These are unconventional times; a new freedom is dawning, and to me the dawn seems threatening. I am too old, too near my end not to feel that the old régime, with all its drawbacks, was safer for women, productive of better results, less hazardous, less threatening.

But I don't know: I am old-fashioned except in theory. I have professed the creed of the new feminism; I have in my time—and very properly—denounced the tyranny and selfishness and injustice of man-made laws which fetter and cripple my sex.

But—at heart—and with not very many days left to me—at heart I am returning rather wearily along the way I came toward what, now to me, seems safer. It may be only the notions of an old woman, very tired, very sad, conscious of failure, and ready to rest and leave the responsibility where it originated and where it belongs. I don't know. But I wish Stephanie were not alone in the world.

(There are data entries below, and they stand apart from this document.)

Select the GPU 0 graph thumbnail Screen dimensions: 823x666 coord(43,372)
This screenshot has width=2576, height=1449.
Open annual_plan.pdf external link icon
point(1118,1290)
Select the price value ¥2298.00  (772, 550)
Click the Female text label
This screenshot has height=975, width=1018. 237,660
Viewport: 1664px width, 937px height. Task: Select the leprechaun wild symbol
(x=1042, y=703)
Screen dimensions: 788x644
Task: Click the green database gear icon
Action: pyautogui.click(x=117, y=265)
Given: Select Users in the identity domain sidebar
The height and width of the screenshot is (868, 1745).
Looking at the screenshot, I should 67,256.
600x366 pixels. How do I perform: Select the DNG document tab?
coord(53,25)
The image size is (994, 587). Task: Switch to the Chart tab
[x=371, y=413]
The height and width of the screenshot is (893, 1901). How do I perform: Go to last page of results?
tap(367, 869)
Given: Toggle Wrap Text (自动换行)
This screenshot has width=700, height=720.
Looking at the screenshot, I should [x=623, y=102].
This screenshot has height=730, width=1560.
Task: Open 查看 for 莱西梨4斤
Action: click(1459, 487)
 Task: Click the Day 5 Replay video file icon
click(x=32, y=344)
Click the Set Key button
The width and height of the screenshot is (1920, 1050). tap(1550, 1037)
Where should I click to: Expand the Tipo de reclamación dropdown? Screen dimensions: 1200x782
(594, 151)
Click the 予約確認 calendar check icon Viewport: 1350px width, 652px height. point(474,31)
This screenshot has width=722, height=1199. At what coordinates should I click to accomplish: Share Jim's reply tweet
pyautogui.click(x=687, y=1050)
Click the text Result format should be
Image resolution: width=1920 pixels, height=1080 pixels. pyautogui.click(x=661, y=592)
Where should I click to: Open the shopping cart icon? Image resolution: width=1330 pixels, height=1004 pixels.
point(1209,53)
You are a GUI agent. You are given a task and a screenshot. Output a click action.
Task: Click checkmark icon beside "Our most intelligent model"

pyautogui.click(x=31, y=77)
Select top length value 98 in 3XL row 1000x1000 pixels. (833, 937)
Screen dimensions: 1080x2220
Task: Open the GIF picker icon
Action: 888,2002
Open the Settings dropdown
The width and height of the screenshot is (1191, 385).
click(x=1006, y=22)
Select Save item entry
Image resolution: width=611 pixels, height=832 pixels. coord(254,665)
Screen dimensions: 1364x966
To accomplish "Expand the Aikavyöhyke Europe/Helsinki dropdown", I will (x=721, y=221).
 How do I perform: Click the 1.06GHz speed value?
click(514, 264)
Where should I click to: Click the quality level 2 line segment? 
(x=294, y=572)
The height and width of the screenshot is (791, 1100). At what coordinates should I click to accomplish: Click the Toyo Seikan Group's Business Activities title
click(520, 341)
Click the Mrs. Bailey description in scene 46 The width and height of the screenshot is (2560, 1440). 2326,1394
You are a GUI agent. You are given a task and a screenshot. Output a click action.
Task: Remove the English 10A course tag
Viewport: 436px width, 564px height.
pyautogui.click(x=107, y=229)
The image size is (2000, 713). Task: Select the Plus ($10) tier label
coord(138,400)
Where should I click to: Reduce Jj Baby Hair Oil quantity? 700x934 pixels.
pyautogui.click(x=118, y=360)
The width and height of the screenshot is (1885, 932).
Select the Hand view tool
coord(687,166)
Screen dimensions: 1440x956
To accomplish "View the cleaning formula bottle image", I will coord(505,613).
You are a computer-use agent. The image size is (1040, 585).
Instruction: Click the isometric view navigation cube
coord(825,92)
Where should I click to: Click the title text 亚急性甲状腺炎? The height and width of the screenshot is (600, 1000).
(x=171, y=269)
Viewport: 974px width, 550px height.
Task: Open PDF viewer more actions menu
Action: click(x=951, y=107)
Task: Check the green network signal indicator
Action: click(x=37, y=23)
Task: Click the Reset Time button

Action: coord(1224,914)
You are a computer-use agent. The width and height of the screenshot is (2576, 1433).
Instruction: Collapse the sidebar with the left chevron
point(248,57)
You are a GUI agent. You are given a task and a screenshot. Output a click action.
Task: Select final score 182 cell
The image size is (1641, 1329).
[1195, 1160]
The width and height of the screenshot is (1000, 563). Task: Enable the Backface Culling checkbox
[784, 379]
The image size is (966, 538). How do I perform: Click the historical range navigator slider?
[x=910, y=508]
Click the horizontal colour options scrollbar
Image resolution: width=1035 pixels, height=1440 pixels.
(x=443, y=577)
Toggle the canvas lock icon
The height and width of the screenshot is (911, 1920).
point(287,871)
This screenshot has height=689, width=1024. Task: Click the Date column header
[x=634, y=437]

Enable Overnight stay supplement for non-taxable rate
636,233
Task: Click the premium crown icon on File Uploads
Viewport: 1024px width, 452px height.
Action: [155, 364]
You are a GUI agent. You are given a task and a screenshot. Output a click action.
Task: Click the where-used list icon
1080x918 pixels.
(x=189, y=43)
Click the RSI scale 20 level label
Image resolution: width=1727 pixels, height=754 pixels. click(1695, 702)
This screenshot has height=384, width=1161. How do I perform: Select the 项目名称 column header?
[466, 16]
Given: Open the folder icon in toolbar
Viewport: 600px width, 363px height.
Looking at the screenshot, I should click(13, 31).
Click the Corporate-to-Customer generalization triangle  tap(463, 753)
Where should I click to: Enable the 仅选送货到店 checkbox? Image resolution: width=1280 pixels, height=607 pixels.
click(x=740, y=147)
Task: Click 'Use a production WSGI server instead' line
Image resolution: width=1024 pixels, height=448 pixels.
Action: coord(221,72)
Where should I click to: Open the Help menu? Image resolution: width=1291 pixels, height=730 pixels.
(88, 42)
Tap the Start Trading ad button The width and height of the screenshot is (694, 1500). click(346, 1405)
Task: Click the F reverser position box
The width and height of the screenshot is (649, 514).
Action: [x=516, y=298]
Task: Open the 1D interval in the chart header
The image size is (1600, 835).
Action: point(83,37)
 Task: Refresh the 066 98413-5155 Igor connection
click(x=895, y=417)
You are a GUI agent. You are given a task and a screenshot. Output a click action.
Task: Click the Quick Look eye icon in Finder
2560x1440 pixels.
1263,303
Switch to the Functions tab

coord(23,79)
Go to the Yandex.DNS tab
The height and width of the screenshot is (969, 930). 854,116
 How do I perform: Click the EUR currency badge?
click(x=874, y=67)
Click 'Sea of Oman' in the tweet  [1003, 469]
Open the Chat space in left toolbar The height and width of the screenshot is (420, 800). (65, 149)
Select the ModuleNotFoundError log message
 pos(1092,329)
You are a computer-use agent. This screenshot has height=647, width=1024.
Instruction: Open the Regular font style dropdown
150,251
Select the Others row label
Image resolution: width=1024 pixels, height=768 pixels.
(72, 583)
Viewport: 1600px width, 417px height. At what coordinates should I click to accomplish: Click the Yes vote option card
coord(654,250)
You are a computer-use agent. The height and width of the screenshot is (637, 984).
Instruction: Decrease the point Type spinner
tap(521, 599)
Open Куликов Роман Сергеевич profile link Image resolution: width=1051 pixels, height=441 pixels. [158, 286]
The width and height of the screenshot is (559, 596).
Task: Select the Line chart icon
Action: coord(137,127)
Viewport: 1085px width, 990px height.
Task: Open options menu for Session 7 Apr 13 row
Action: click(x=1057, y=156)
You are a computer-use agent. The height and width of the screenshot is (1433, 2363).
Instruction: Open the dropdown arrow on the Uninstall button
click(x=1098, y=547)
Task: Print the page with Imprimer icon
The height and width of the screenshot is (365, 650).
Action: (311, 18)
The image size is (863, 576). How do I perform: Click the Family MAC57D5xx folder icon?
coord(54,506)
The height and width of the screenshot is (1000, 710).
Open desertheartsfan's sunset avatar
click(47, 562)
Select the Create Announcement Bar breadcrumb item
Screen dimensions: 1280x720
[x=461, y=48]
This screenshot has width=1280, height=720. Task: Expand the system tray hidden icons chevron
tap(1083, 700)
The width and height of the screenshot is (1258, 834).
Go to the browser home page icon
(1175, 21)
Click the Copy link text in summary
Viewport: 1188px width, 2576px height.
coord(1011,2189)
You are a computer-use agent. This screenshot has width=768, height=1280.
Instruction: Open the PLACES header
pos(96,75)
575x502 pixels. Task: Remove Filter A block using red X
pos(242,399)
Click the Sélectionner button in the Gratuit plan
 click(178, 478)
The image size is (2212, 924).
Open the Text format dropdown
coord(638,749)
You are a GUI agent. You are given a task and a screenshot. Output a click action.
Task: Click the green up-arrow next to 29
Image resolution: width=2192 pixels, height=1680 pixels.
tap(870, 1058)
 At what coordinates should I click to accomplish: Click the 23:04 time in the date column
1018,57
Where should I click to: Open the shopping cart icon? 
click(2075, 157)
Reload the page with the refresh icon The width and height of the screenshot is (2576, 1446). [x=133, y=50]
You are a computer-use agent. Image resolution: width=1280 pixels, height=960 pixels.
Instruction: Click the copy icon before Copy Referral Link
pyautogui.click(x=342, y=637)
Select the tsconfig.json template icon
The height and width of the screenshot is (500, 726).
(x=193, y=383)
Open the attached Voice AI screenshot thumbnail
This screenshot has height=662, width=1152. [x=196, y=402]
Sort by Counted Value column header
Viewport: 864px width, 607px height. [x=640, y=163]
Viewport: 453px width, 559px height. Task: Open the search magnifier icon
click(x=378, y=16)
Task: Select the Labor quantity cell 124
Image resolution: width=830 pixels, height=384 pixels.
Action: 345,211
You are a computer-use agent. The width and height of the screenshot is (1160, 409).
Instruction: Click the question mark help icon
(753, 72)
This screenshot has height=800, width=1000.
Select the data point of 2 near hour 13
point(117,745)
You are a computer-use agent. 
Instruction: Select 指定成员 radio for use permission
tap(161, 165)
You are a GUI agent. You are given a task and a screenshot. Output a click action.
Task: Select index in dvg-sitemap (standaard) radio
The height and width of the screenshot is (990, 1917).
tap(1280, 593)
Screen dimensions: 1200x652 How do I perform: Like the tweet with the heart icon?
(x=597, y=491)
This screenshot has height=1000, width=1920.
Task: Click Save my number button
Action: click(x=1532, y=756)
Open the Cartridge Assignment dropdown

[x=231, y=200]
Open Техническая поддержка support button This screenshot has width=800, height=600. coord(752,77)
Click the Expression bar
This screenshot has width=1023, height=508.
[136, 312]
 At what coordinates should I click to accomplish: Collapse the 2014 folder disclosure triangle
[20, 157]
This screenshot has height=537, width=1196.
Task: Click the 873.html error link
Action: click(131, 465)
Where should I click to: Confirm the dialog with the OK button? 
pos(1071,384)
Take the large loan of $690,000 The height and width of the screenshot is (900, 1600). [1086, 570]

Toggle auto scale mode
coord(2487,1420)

Miss Quest died before the letter reached him. Stephanie's next letter informed him of all the details. She continued:

No use your coming back until you are quite ready, Jim. There's nothing for you to do.

I've taken a studio and apartment with Helen Davis, the animal sculptor. I don't yet know just what I shall do. I'm likely to try several things before I know what I ought to stick to.

Don't feel any absurd sense of responsibility for me. That would be too silly. Feel free to remain abroad as long as it suits you. I also feel absolutely free to go and come as I please. That's the best basis for our friendship, Jim, and, in fact, the necessary and vital basis. My affection is unaltered, but, somehow, it has been such a long time that you seem almost unreal to me.

He did not sail at once. After all, in the face of such an unmistakable declaration of independence, it did not seem worth while for him to arouse himself from the golden lethargy of enchantment and break the spell of Europe which held him content, amid the mellow ripeness of her capitals and the tinted splendour of her traditions.

He wrote frequently for a few months. Then his letters lagged.

Once his pretty Countess had warned him that, for an American, Europe was merely the school-room but his own country was the proper and only place for creative labour.